Why Domain Grouping Matters:

  • All Anubis instances protecting the same domain must use the same private key
  • This ensures seamless user experience across all services under that domain
  • Example: app1.yourdomain.com, app2.yourdomain.com, and api.yourdomain.com should all share the same key

Security Considerations

  • Store securely: Treat this key like a password - store it in Coolify’s environment secrets
  • Rotate periodically: Consider rotating the key periodically for enhanced security
  • Keep private: Never commit this key to version control or share it publicly
  • Domain-specific keys: Consider using different keys for different domains for additional security isolation

This configuration is essential for production deployments with multiple replicas or load balancing.


Conclusion

Anubis provides an easy yet powerful way to protect your Coolify deployed applications from bots and automated attacks. By adding it to your stack, you create an effective security layer without complex tools or application rewrites.

Start with the example above and adapt it for your use case.

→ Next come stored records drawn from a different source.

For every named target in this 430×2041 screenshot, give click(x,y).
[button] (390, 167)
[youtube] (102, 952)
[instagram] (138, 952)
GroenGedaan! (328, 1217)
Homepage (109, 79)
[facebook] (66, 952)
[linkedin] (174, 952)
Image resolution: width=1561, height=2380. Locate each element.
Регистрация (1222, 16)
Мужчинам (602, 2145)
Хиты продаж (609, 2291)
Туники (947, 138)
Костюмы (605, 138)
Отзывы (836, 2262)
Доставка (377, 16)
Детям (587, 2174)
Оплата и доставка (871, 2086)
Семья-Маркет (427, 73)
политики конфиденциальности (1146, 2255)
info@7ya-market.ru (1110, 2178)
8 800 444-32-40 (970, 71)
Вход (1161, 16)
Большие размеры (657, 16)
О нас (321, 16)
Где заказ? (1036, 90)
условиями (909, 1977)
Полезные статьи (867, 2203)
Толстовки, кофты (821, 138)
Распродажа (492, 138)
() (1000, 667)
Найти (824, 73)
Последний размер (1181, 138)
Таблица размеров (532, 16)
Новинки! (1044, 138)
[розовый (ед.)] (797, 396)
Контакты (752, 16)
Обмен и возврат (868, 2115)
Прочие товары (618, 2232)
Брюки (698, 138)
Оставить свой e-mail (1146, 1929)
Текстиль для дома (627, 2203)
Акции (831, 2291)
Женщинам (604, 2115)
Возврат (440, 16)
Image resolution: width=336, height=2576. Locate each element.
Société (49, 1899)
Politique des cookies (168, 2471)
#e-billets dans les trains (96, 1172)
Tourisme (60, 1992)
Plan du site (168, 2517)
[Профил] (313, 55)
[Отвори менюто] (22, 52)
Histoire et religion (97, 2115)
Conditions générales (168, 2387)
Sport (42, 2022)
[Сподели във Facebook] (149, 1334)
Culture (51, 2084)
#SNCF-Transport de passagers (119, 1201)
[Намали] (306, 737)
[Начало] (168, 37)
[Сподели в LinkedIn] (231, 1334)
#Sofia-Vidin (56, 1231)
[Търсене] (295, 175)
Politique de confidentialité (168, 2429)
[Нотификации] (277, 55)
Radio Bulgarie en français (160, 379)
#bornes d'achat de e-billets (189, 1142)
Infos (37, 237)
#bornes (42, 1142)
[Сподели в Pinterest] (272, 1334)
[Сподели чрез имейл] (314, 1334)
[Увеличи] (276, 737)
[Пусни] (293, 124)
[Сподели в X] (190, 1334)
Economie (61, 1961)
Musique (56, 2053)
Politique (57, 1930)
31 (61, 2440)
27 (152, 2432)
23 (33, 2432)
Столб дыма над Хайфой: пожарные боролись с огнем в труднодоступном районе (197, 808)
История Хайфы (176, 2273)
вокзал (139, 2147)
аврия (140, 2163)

Your WordPress site and your server resources will thank you.


FAQ

How does Anubis stop bots?
By requiring clients to solve a proof of work challenge, which makes automated attacks costly and inefficient.

Is Anubis suitable for WordPress?
Yes, it works well as a reverse proxy in front of WordPress or any web application running on Coolify.

Does Anubis protect against AI scraping?
Yes, since it forces scrapers to solve proof of work challenges, which increases their resource usage and discourages bulk data collection.